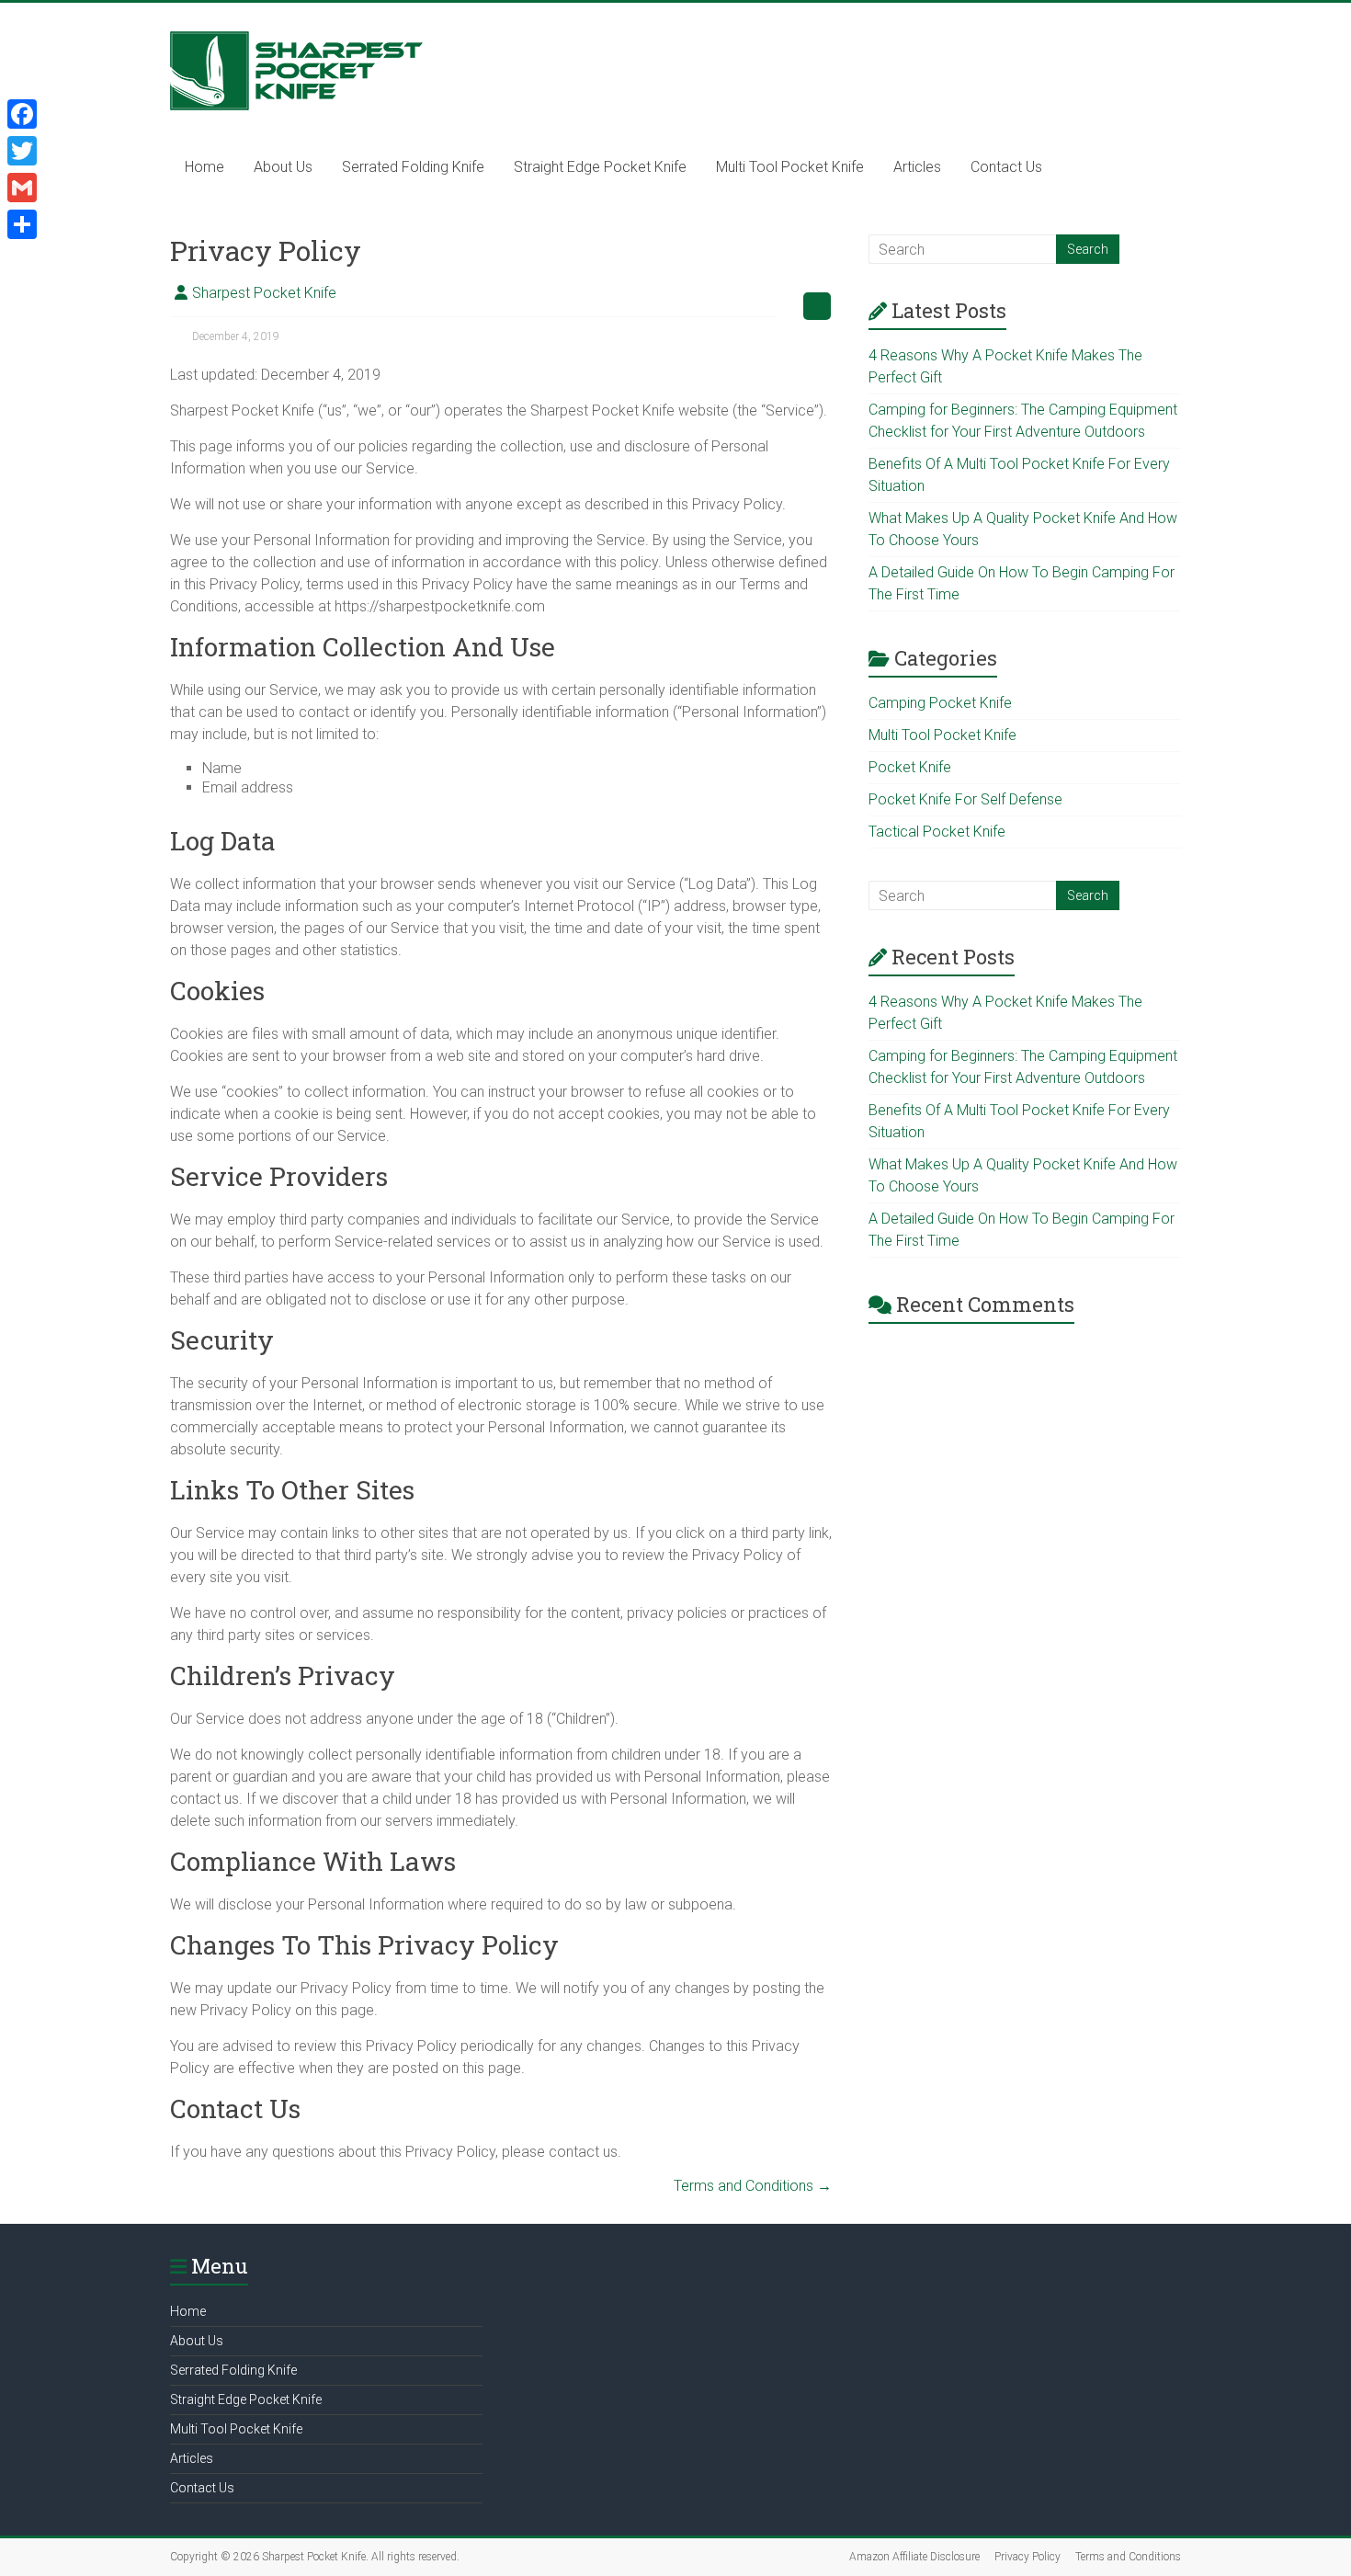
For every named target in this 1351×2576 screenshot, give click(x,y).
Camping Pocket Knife (940, 703)
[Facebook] (22, 114)
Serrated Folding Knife (413, 167)
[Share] (22, 224)
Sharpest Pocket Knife (264, 293)
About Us (283, 167)
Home (204, 167)
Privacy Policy (1027, 2556)
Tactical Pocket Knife (936, 831)
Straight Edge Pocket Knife (600, 167)
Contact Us (1006, 167)
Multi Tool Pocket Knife (790, 167)
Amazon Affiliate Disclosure (914, 2556)
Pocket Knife (909, 767)
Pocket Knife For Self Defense (965, 799)
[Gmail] (22, 187)
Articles (917, 167)
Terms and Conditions (753, 2185)
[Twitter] (22, 150)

## Brief
Scan the material line by line and report each one that contains "Knife".

## Answer space
Camping Pocket Knife (940, 703)
Serrated Folding Knife (413, 167)
Sharpest Pocket Knife (264, 293)
Tactical Pocket Knife (936, 831)
Straight Edge Pocket Knife (600, 167)
Multi Tool Pocket Knife (790, 167)
Pocket Knife (909, 767)
Pocket Knife For Self Defense (965, 799)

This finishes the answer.